## BEGIN Source

This is a cut above the usual action-packed thriller (although there is quite a lot of action) and is happily free of ridiculously implausible Shocking Twists. I thought it was a great read – involving, fun and exciting.

Sunday, 14 June 2020

Patrick Ness - Burn


Rating: 5/5

Review:
Complex, subtle and gripping

I thoroughly enjoyed Burn. It is complex, subtle and brilliantly told.

The book is set in 1957 in a world very like ours, but where dragons have existed for centuries and have managed to form an uneasy but lasting truce with humans. Sarah and her father hire a dragon to do some heavy clearance work on their farm in Washington State. He turns out to be far more than a soulless “claw” (the insulting term for dragons used by some humans) and at the same time a fanatical assassin starts his journey toward Sarah who, it turns out, will be a girl in exactly the right time and place to fulfil a prophecy that such a girl will prevent the destruction of the world.

A gripping and excellently told story ensues. It sounds like the rather common use in young people’s literature of a traditional mythical structure: the Light and the Dark with a young mediator on whom the fate of the world depends. Patrick Ness brings more subtlety and complexity to it than this, though. There are shades of good and bad everywhere and he makes excellent and timely points about racism, homophobia and other prejudices. He also gives a fine portrait of the grooming of a fanatic and the dishonesty which lies behind it.

Ness has never shied away from darkness and tragedy and there is certainly some of that here, but there are also fine, human and redemptive themes, some of which are genuinely moving.

When he’s at the top of his game, few can match Patrick Ness in this genre. He is close to the top of his game here and I can recommend Burn very warmly.

(My thanks to Walker Books for an ARC via NetGalley.)

## END Source

• **Problems and tasks**
a – According to the book review, in what year is Burn set?
b – Output the records again word for word, starting at the line that contains "You are a GUI" and continuing through the end of the records. Omit the pictures.

## BEGIN Given records

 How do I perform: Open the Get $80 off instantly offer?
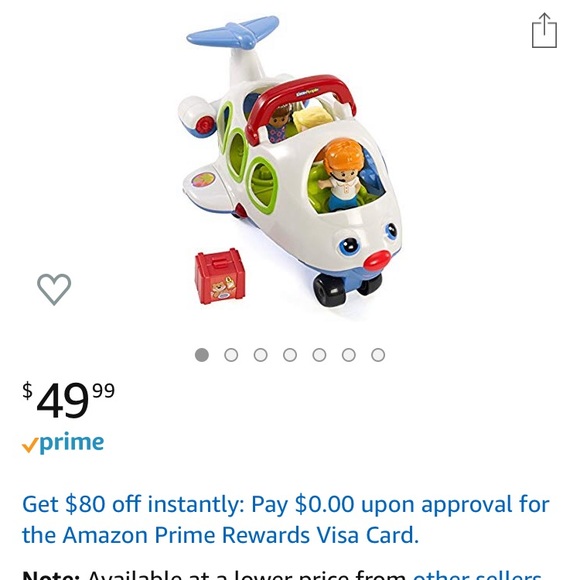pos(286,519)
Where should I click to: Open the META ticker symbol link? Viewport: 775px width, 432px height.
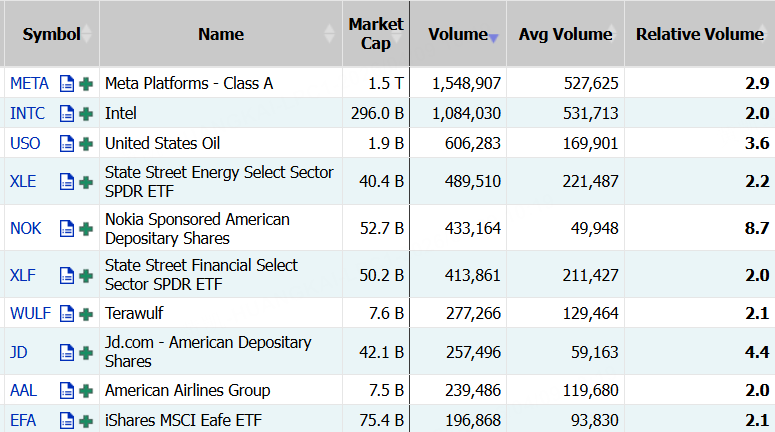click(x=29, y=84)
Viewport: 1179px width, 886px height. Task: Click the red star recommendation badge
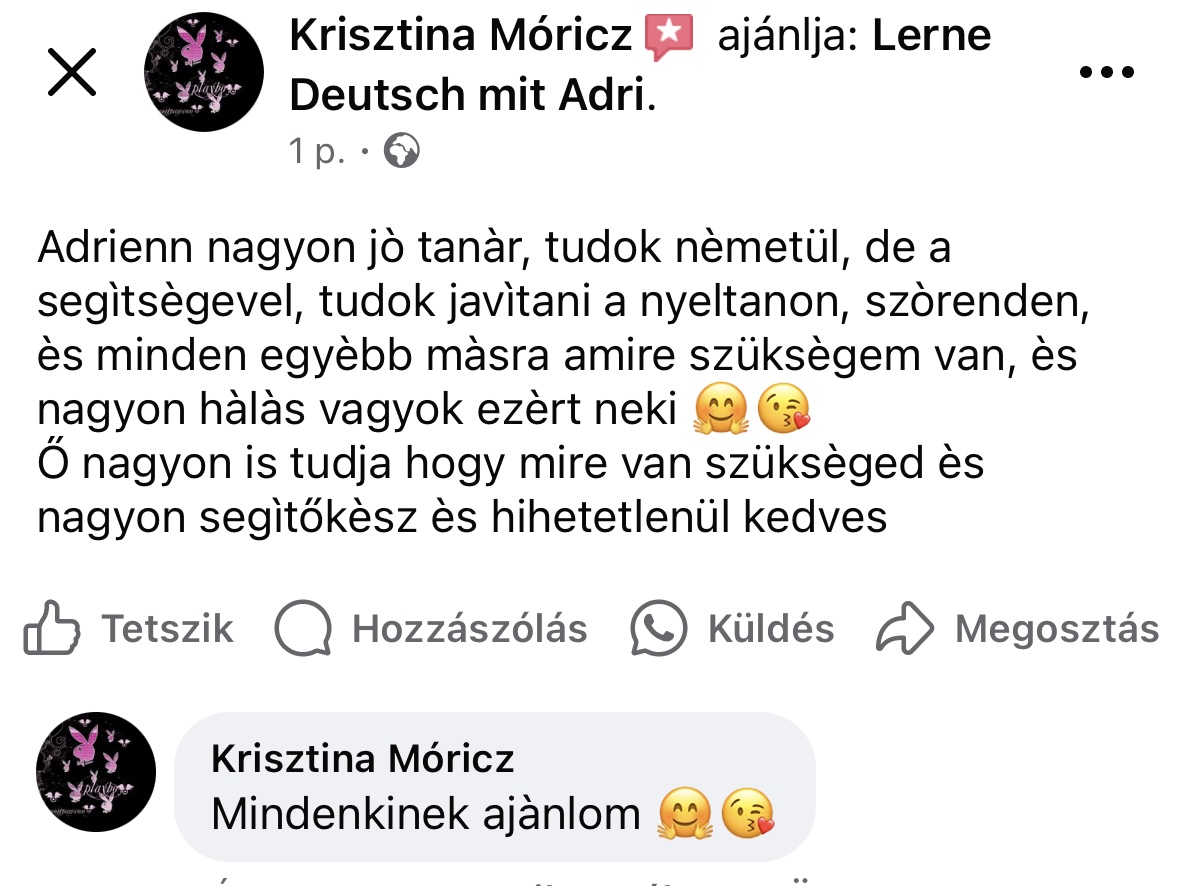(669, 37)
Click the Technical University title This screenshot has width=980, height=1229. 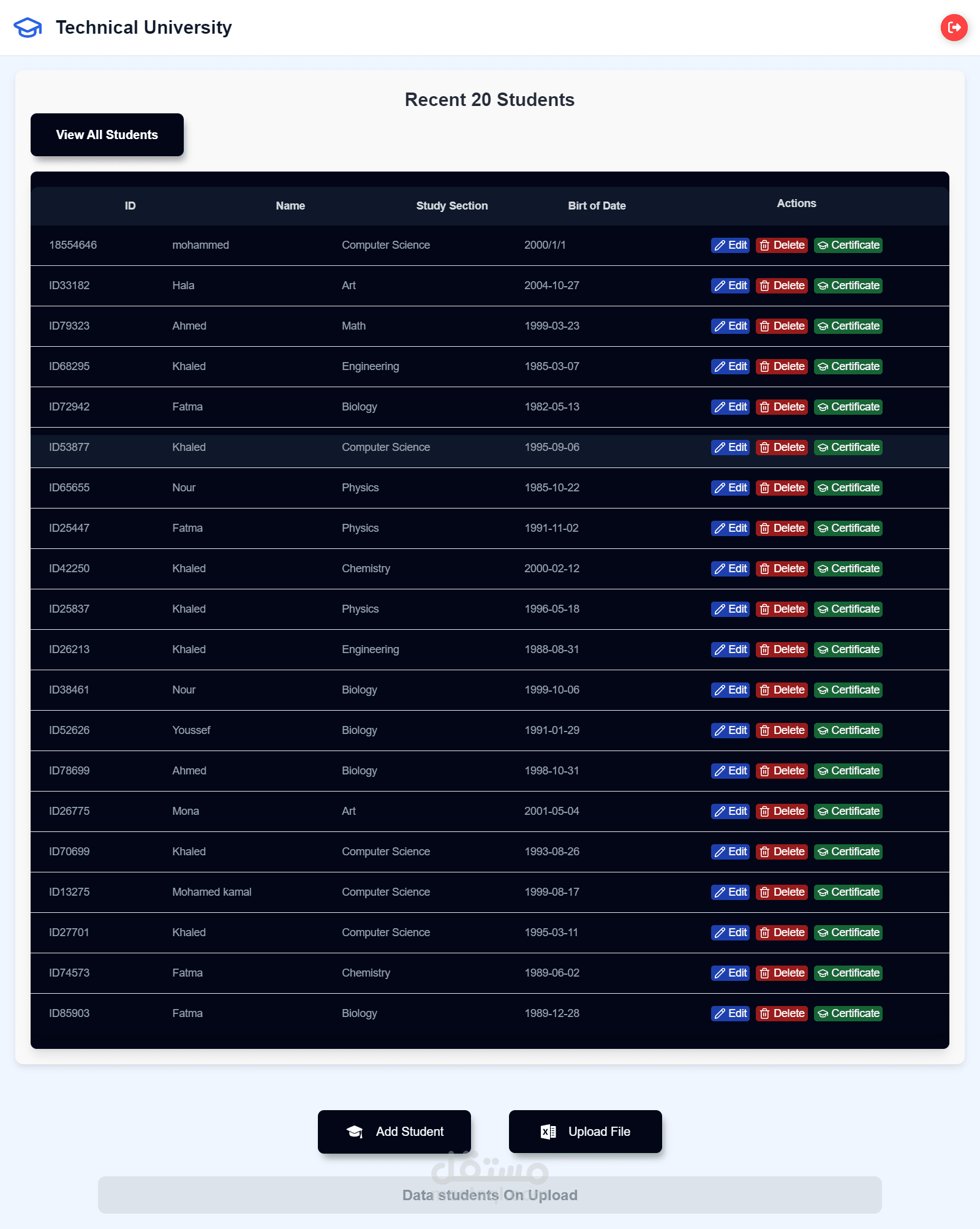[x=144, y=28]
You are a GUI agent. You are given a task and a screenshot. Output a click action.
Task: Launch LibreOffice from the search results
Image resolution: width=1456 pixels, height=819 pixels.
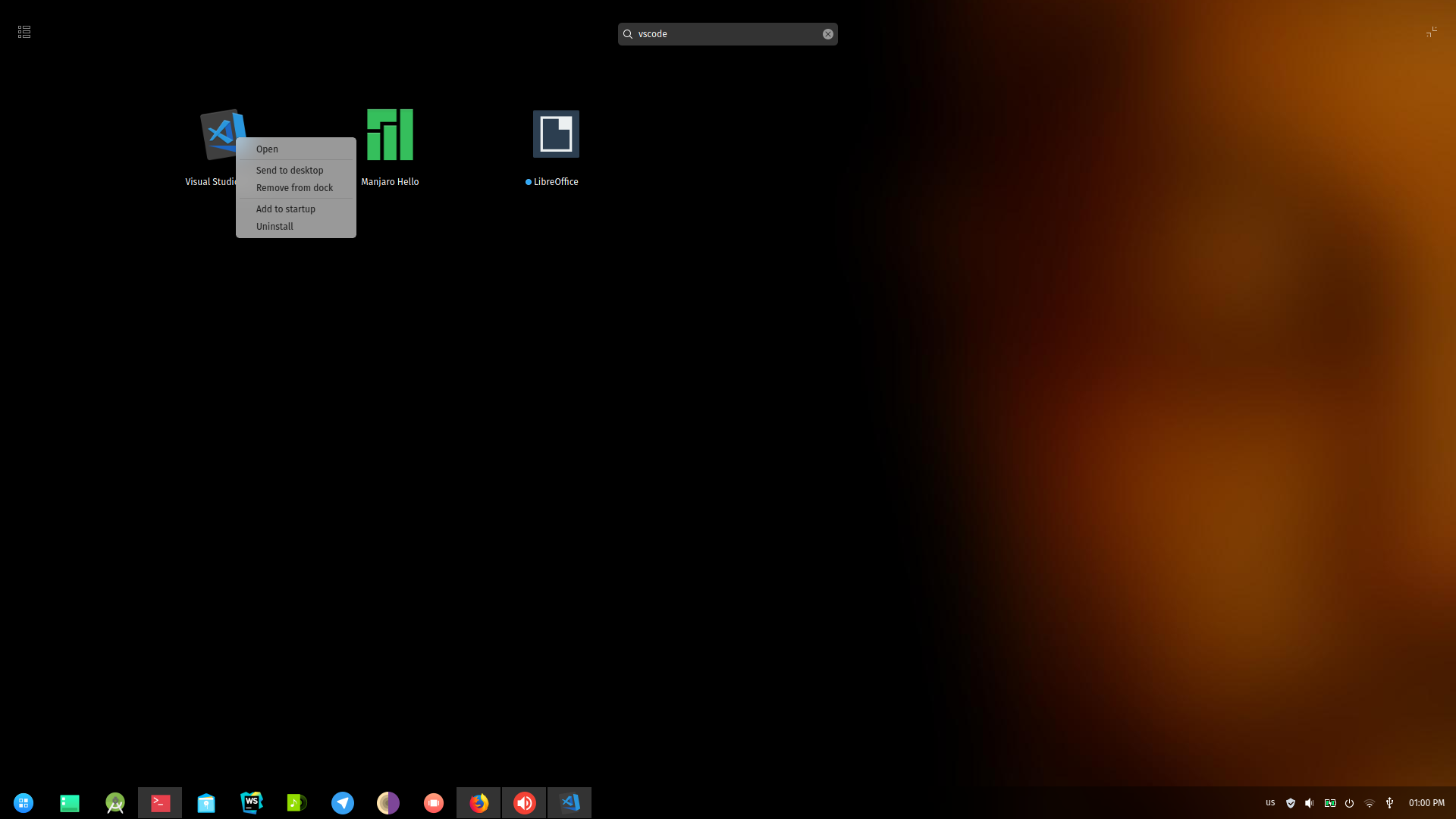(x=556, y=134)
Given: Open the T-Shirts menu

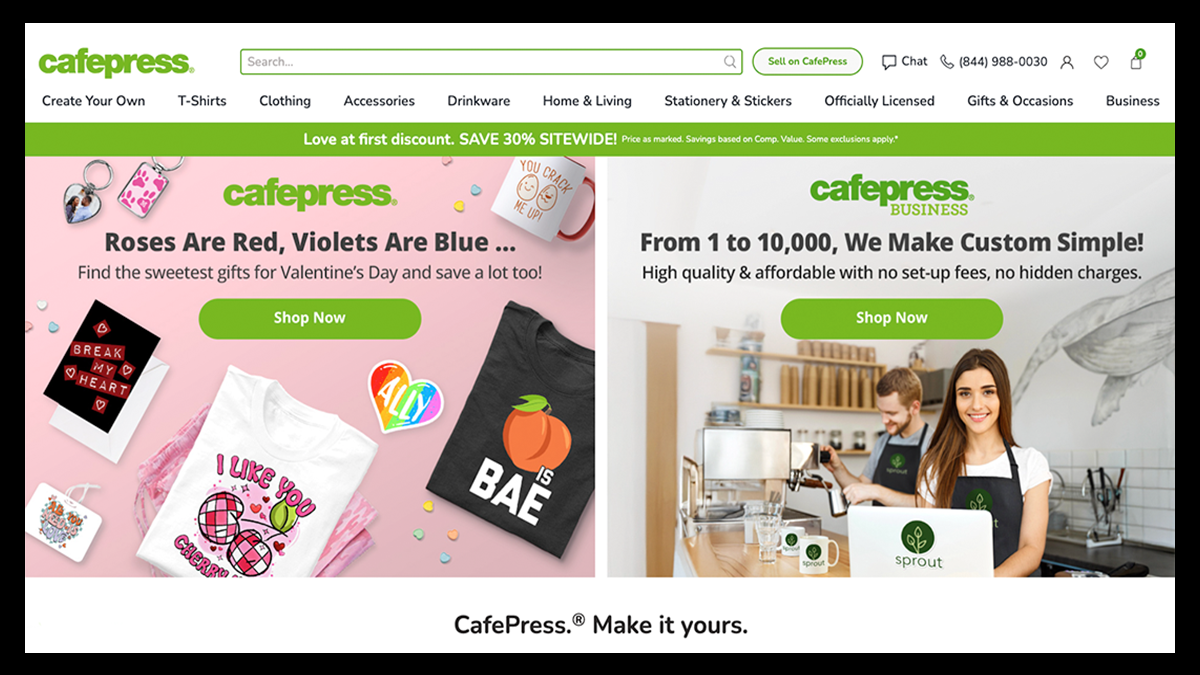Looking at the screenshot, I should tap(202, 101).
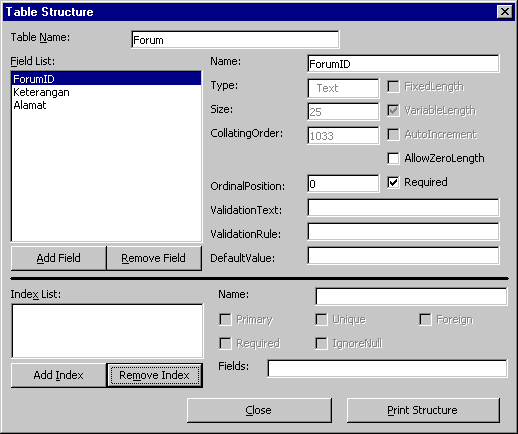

## END Given records

• **Solutions by task**
a – 1957

b –
You are a GUI agent. You are given a task and a screenshot. Output a click action.
Task: Launch LibreOffice from the search results
Image resolution: width=1456 pixels, height=819 pixels.
(x=556, y=134)
Given: Open the T-Shirts menu

Looking at the screenshot, I should tap(202, 101).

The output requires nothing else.